Nearly 77,470 rural households in south Rwanda will be electrified thanks to loans and grants from the African Development Bank (AfDB) Group.
The funds will be used to help Rwanda achieve universal electrification by 2024 through a project called Transmission System Reinforcement and Last Mile Connectivity, according to the AfDB. They will also benefit small enterprises and youth.
The funds include a $36.77 million loan and a $47.45 million grant that was approved on May 26.
Some of the activities under the project involve the construction of 595 kilometres of medium voltage distribution lines and 1,620 kilometres of low voltage distribution networks in six districts of southern Rwanda.
According to the statement, the project will also see the upgrade, rehabilitation and extension of 1,720 kilometres of low voltage network, and distribution of transformers in secondary cities with high load.

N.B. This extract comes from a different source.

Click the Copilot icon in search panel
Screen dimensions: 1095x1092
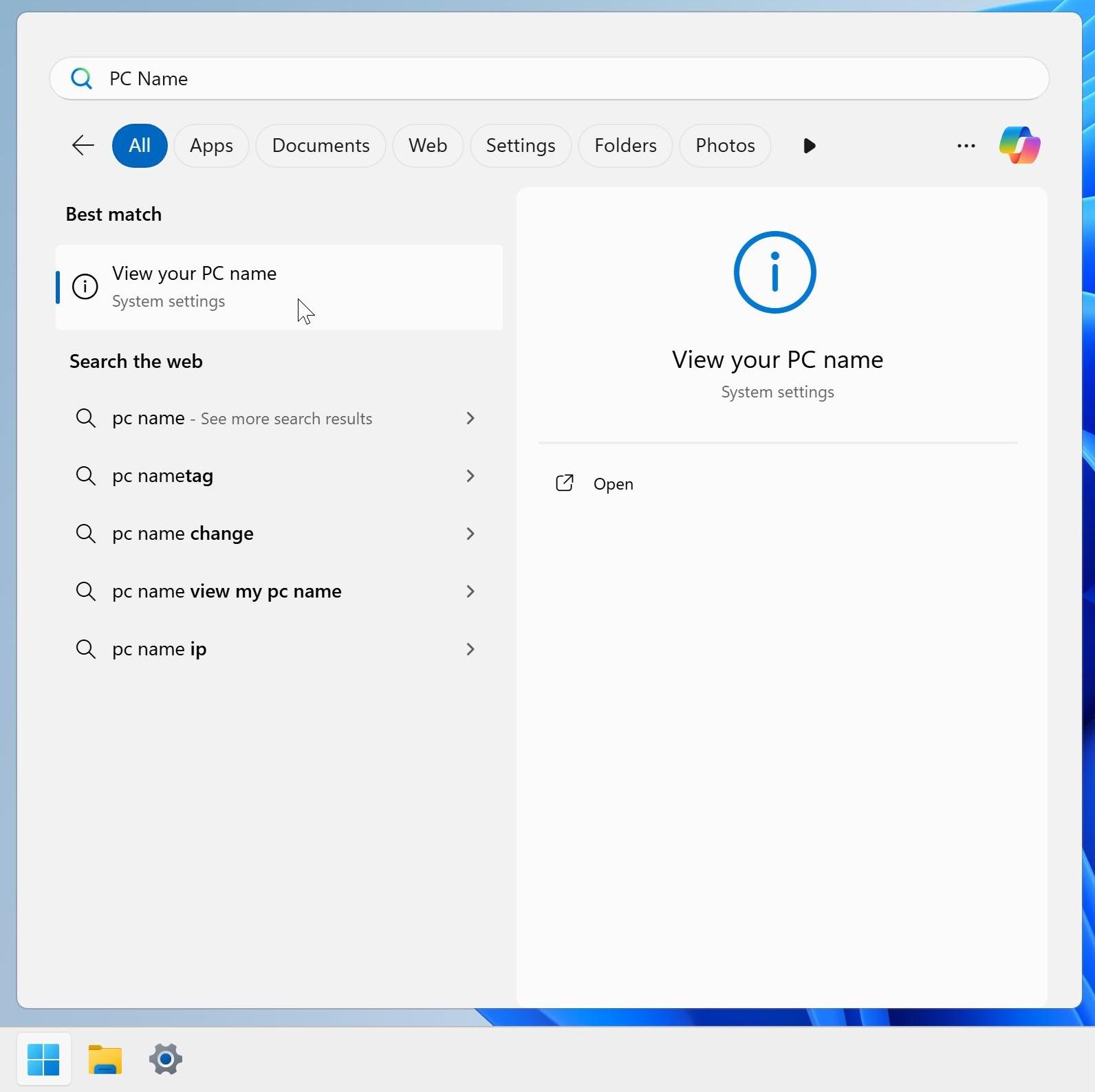(x=1019, y=145)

It is expected to improve the reliability and stability of the power supply across the country, expand electricity access and contribute to reducing greenhouse gas emissions by enabling access to clean energy.
In addition, it is expected to bolster education by extending students’ access to light for study, and benefit small and medium enterprises while enhancing job creation for youth.

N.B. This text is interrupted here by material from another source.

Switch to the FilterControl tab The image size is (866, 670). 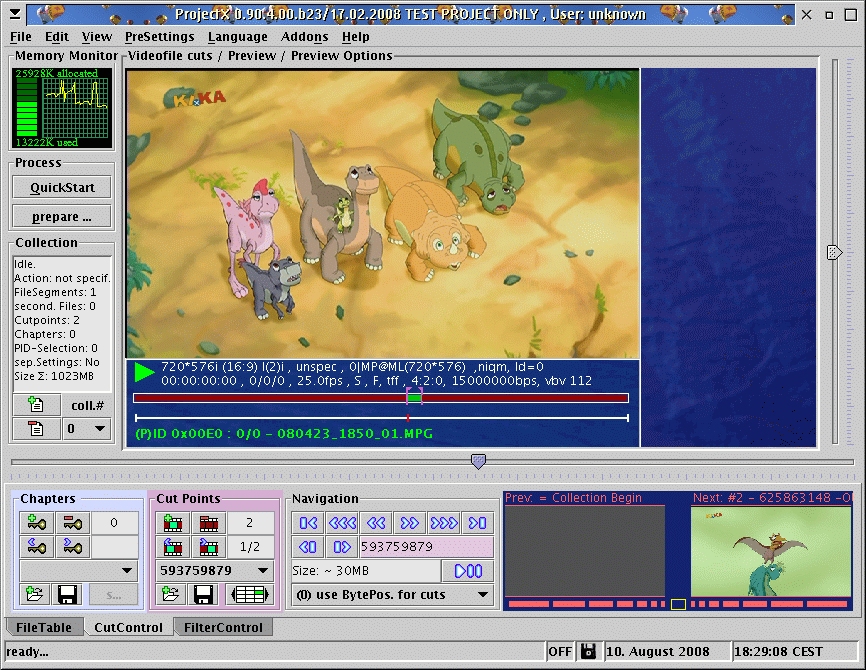[x=223, y=628]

The project is part of the Rwanda Universal Energy Access Program (RUEAP), which seeks among other goals, to achieve universal access to electricity by 2024.
It is also aligned with the country’s long-term development framework, Vision 2050.
The Bank said that it also draws from two of its High-5 strategic priorities: Light Up and Power Africa and Improve the Quality of Life for the People of Africa.
The funding will ease pressure on the Energy Development Corporation Limited (EDCL) which faces a serious shortfall in the national budget allocation for the 2021/2022 fiscal year.
Ron Weiss, the Chief Executive Officer of Rwanda Energy Group (REG), recently told parliament the country needs an annual investment spend of Rwf400 billion to achieve its energy goals by 2024.
Yet, he added, the money available for the coming fiscal year, which begins on July 1, is just Rwf40 billion.
As of February 2021, the national electricity connectivity rate was 60.9 per cent of Rwandan households.
These included 45 per cent connected to the national grid and 15.9 per cent accessing energy through off-grid systems (mainly solar), according to data from REG.
While the current targets envisage 100 per cent access to electricity by 2024, all productive users are expected to be connected before the end of this year, according to the utility agency.
To achieve this, REG intends to increase the number of new connections by 500,000 every year, including 200,000 on-grid and 300,000 off-grid.